Your previous e-mails left me pretty clueless about what the
problem is that you want to solve ... but maybe others
understand better what you mean.

Note that in the case of such a relatively sophisticated wish
without a clear sign of a problem (in my view)
chances are not high that anything will change, unless someone
provides a (small footprint) patch towards the (R-devel aka
"trunk") sources *and* reproducible R code that depicts the
problem.

Still: Thank you for trying to make R better by contributing with
careful bug reports !

Best,
Martin


    > Related context is here -
    > https://stat.ethz.ch/pipermail/r-devel/2017-July/074715.html


    > -- 
    > Regards
    > Dmitriy Selivanov

    > [[alternative HTML version deleted]]

    > ______________________________________________
    > R-devel at r-project.org mailing list
    > https://stat.ethz.ch/mailman/listinfo/r-devel
#
Thanks Martin, I've received invitation and will create ticket soon.

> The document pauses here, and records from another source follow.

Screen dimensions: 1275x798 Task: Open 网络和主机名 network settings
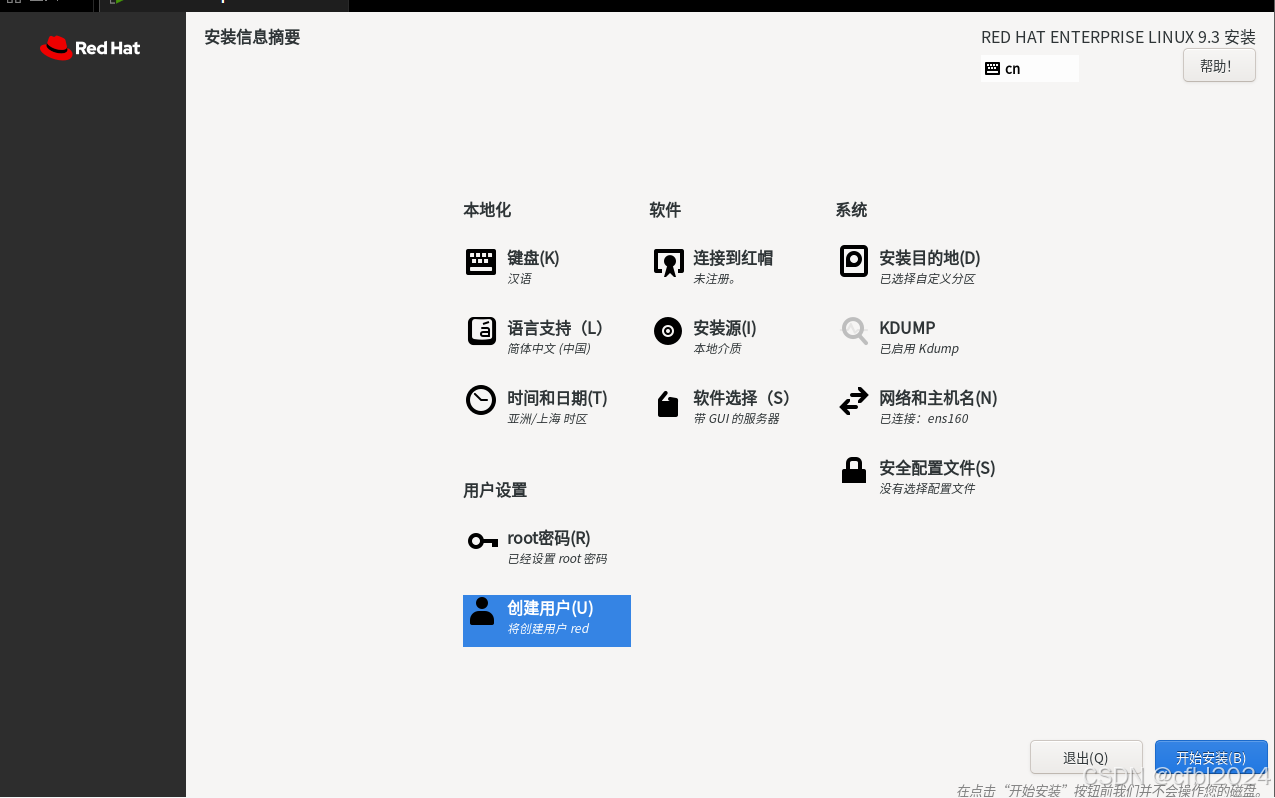pyautogui.click(x=937, y=398)
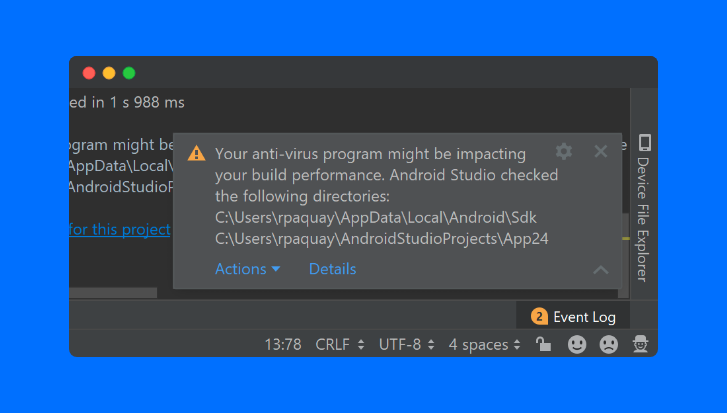This screenshot has height=413, width=727.
Task: Open the 4 spaces indent selector
Action: point(484,344)
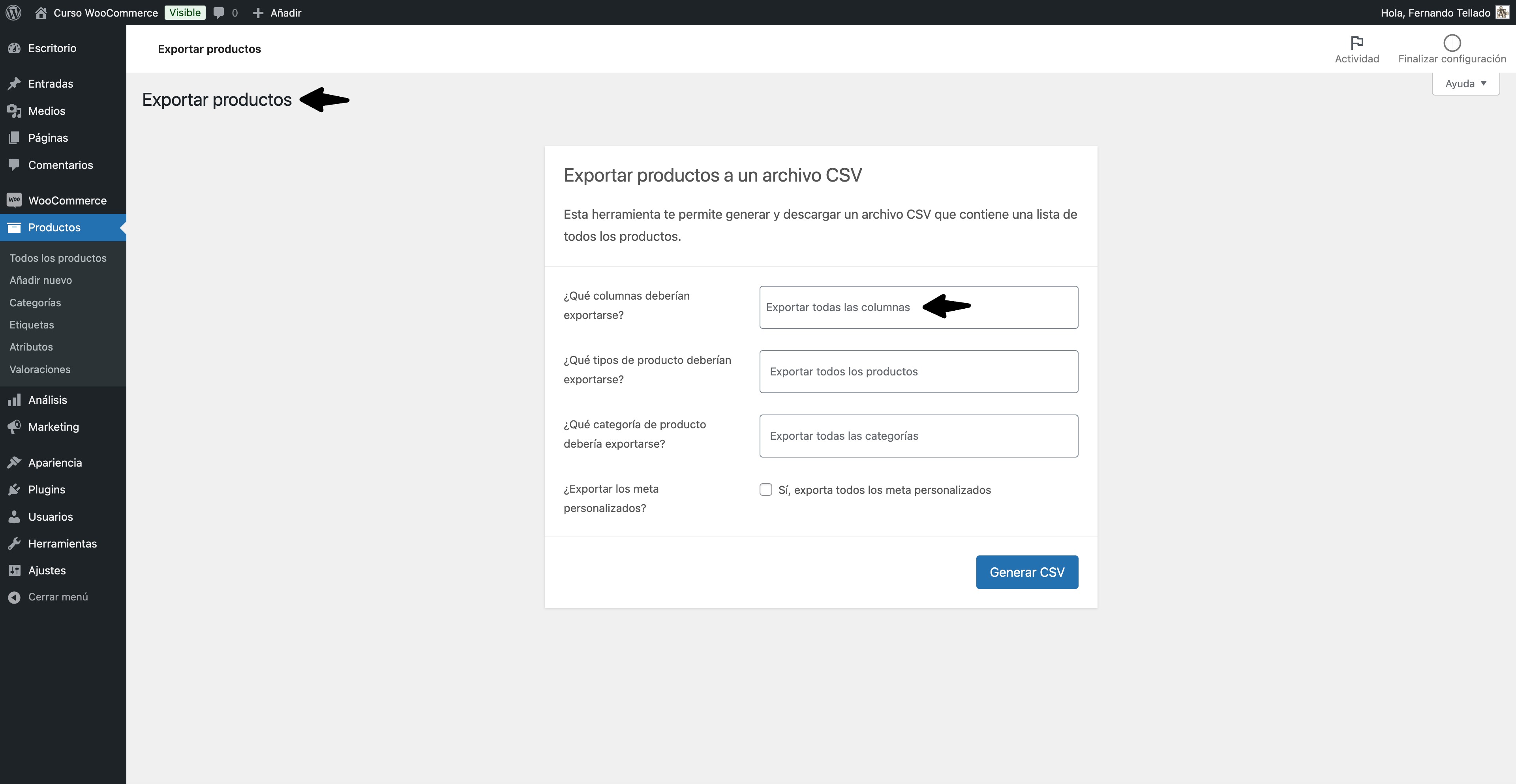Open the columns to export dropdown
The width and height of the screenshot is (1516, 784).
coord(918,307)
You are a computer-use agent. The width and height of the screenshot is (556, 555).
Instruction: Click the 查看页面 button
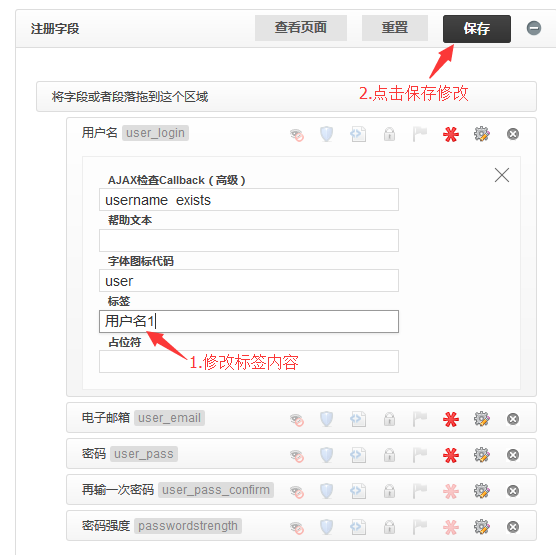301,28

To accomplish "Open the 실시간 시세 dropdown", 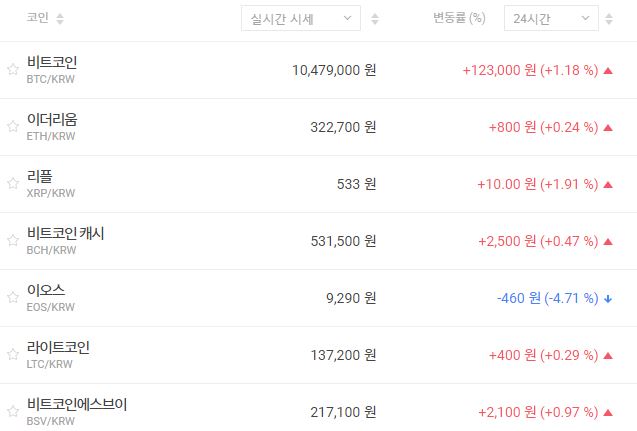I will (x=301, y=19).
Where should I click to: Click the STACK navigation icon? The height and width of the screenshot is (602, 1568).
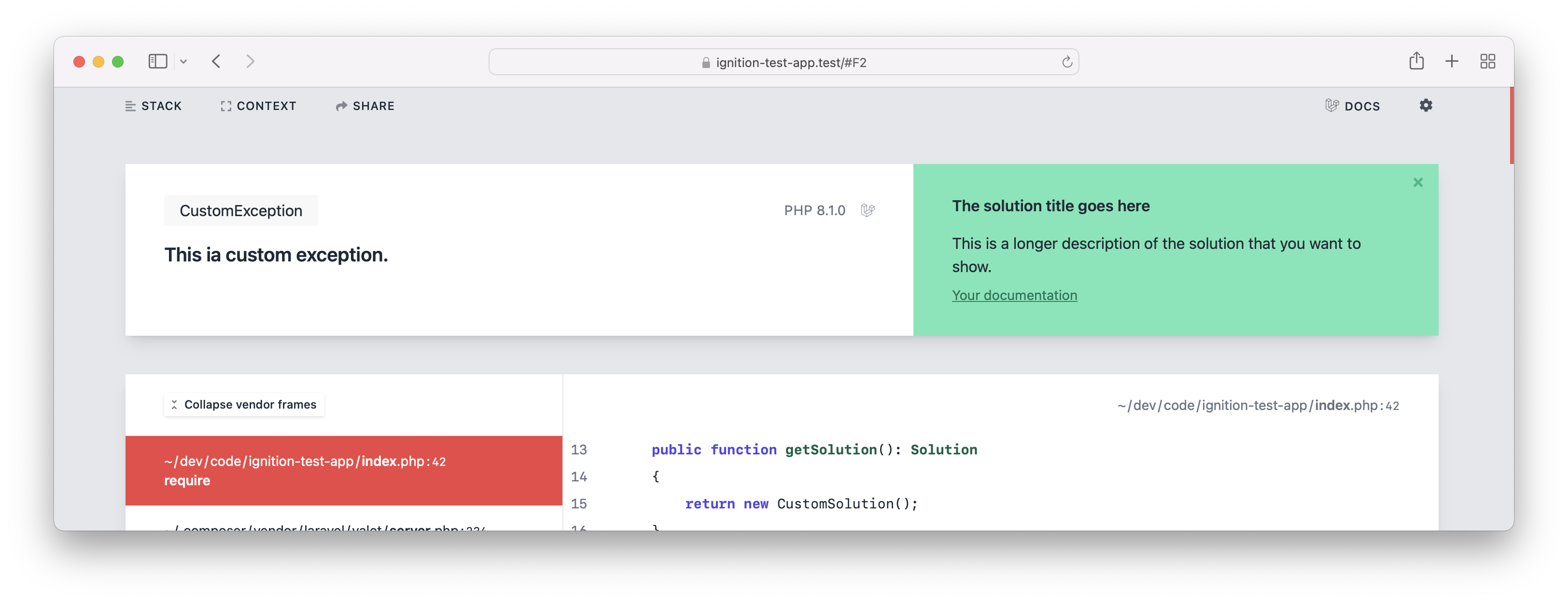(x=131, y=106)
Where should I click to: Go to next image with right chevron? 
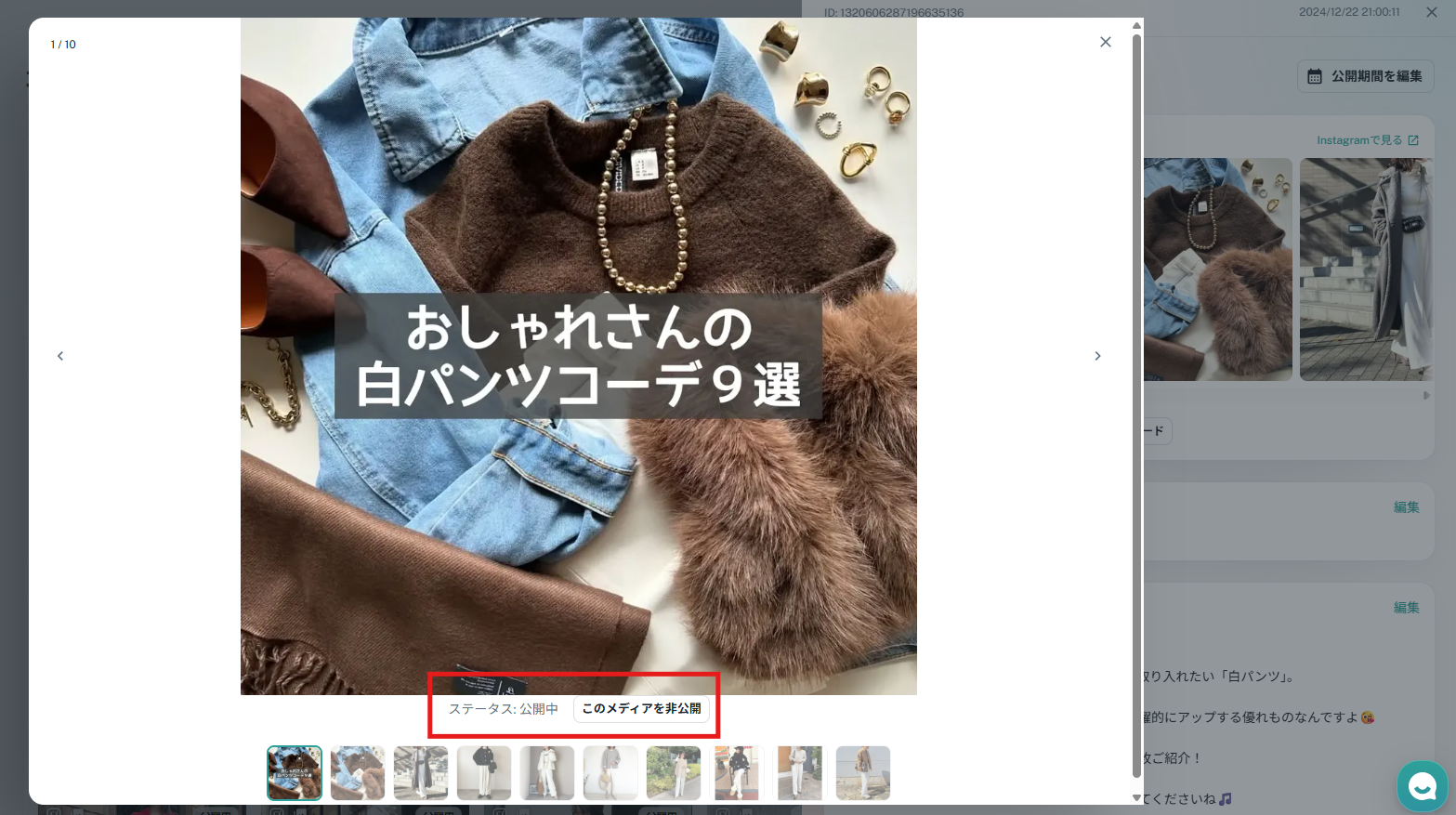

Regarding issue - basically the problem is that on operating systems which
use glibc memory is not freed (R releases it, but system doesn't trim it).
Setting corresponding environment variable (MALLOC_TRIM_THRESHOLD_) doesn't
help, but manual call to `*malloc_trim*` does.
Implication is following - for long-running jobs linux OOM killer can kill
R process because highly-fragmented pieces of memory never returned back to
OS. Very simple example:

   1. I have 2gb of RAM on the machine.
   2. I create large list of small objects which occupies 1.5 gig.
   3. I remove it (even can manually call gc()) - "top" still shows 1.5 gig
   occupied. If I decide to recreate similar 1.5gig list - ram will be reused.
   4. However if after removal of the list I will decide to create normal
   continuous  integer/double vector of size 500+ mb - R will report that it
   can't allocate vector of such size.

Hope this helped.

2017-08-11 18:00 GMT+04:00 Martin Maechler <maechler at stat.math.ethz.ch>:

  
    
#
2017-08-11 16:00 GMT+02:00 Martin Maechler <maechler at stat.math.ethz.ch>:
How to reproduce it:

a <- replicate(2e6, new.env()) # ~ 1.4 GB of memory
rm(a)
gc() # the R process still has the memory assigned

I?aki
#
Right, but that's unavoidable because of the way Linux allocates memory - see FAQ 7.42
The memory is free, Linux just keeps it for future allocations.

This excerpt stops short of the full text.